In 1836, Fisher joined Jesus College, Cambridge, studying mathematics. While in Cambridge, he also attended lectures by prominent geologist Adam Sedgwick. He graduated 18th Wrangler in 1841.

== Career ==
Fisher was ordained as a deacon in 1844, succeeding his uncle Cookson at Writhlington, Somerset. In 1845, he was ordained as a priest. In 1853, he became a tutor at Jesus College, Cambridge.

Fisher worked on the geomorphology of Norfolk, as well as the stratigraphy and invertebrate fossils of Dorset.

In 1881, he published The Physics of the Earth’s Crust, in which he postulated a non-homogenous composition of the Earth. He speculated that the crust may sit atop a liquid layer. This was the most prominent work on the topic since Alexander von Humboldt, but it went largely ignored until the work of Alfred Wegener. Much of his work into continental drift was ridiculed, as other geologists of the time clung to Solid State Theory. However, Fisher's observations were based on careful scientific deductions rather than speculation.

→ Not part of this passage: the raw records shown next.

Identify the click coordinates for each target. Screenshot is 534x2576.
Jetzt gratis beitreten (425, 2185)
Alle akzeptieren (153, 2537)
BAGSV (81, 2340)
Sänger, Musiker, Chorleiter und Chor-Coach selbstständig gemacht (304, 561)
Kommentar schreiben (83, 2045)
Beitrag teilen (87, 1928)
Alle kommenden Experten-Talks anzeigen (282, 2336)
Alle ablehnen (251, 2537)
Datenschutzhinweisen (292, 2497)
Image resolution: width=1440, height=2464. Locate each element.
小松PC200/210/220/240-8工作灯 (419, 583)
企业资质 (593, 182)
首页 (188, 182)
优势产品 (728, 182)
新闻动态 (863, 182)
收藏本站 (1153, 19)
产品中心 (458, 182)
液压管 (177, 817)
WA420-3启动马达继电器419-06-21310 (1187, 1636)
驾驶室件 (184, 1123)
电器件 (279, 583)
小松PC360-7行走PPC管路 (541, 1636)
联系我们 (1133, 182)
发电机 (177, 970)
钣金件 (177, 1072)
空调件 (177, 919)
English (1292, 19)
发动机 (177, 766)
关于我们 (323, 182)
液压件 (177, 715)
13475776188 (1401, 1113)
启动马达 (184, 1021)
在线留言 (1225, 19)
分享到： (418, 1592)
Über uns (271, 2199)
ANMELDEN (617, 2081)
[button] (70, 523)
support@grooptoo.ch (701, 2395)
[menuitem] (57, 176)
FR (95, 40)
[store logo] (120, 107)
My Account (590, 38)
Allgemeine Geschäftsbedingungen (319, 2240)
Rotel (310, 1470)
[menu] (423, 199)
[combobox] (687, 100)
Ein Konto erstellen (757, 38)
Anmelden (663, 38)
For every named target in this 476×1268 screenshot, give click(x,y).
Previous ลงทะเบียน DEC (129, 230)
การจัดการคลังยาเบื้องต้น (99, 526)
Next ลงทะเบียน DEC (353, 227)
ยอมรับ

Fisher recognized and supported Thomas Jamieson's observation that ice could press down upon the crust and that the land could rise after glacial melt. He also published theories on the moon, proposing that the Pacific Ocean was the mark left where the moon split from the earth. This theory turned out to be incorrect: the Pacific Ocean is chemically dissimilar and much younger than the moon.

Fisher has been called the author of the first geophysics textbook. He was the recipient of the Murchison Medal in 1893 and the Wollaston Medal in 1913. In 1852, he was proposed as a Fellow of the Geological Society by Sedgwick. Fisher was elected Honorary Fellow of King's College in 1878 and of Jesus College in 1893.

Fisher married Maria Louisa, daughter of Hastings N. Middleton of Dorchester, in 1857.